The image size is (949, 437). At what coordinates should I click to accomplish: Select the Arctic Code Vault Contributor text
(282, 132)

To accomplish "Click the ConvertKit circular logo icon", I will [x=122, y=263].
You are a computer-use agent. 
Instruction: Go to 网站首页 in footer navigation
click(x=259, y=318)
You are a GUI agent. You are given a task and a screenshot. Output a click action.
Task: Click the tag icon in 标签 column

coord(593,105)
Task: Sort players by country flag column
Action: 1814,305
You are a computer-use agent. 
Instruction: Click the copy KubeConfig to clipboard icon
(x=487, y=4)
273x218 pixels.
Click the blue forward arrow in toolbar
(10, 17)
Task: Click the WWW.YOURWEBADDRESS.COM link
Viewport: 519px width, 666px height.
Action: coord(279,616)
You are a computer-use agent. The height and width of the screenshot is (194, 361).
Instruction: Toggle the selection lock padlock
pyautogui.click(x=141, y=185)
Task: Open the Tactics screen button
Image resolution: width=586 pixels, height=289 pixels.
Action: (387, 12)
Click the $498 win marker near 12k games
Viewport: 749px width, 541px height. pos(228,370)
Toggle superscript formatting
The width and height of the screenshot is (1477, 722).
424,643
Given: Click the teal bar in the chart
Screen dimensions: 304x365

---

Can you lay out every line of the entries above as a Markdown table with two columns, Row (a running number) and Line (the line itself), leaving out blank lines?

**WRITTEN SOLUTION:**
| Row | Line |
|---|---|
| 1 | The image size is (949, 437). At what coordinates should I click to accomplish: Select the Arctic Code Vault Contributor text |
| 2 | (282, 132) |
| 3 | To accomplish "Click the ConvertKit circular logo icon", I will [x=122, y=263]. |
| 4 | You are a computer-use agent.  |
| 5 | Instruction: Go to 网站首页 in footer navigation |
| 6 | click(x=259, y=318) |
| 7 | You are a GUI agent. You are given a task and a screenshot. Output a click action. |
| 8 | Task: Click the tag icon in 标签 column |
| 9 | coord(593,105) |
| 10 | Task: Sort players by country flag column |
| 11 | Action: 1814,305 |
| 12 | You are a computer-use agent.  |
| 13 | Instruction: Click the copy KubeConfig to clipboard icon |
| 14 | (x=487, y=4) |
| 15 | 273x218 pixels. |
| 16 | Click the blue forward arrow in toolbar |
| 17 | (10, 17) |
| 18 | Task: Click the WWW.YOURWEBADDRESS.COM link |
| 19 | Viewport: 519px width, 666px height. |
| 20 | Action: coord(279,616) |
| 21 | You are a computer-use agent. The height and width of the screenshot is (194, 361). |
| 22 | Instruction: Toggle the selection lock padlock |
| 23 | pyautogui.click(x=141, y=185) |
| 24 | Task: Open the Tactics screen button |
| 25 | Image resolution: width=586 pixels, height=289 pixels. |
| 26 | Action: (387, 12) |
| 27 | Click the $498 win marker near 12k games |
| 28 | Viewport: 749px width, 541px height. pos(228,370) |
| 29 | Toggle superscript formatting |
| 30 | The width and height of the screenshot is (1477, 722). |
| 31 | 424,643 |
| 32 | Given: Click the teal bar in the chart |
| 33 | Screen dimensions: 304x365 |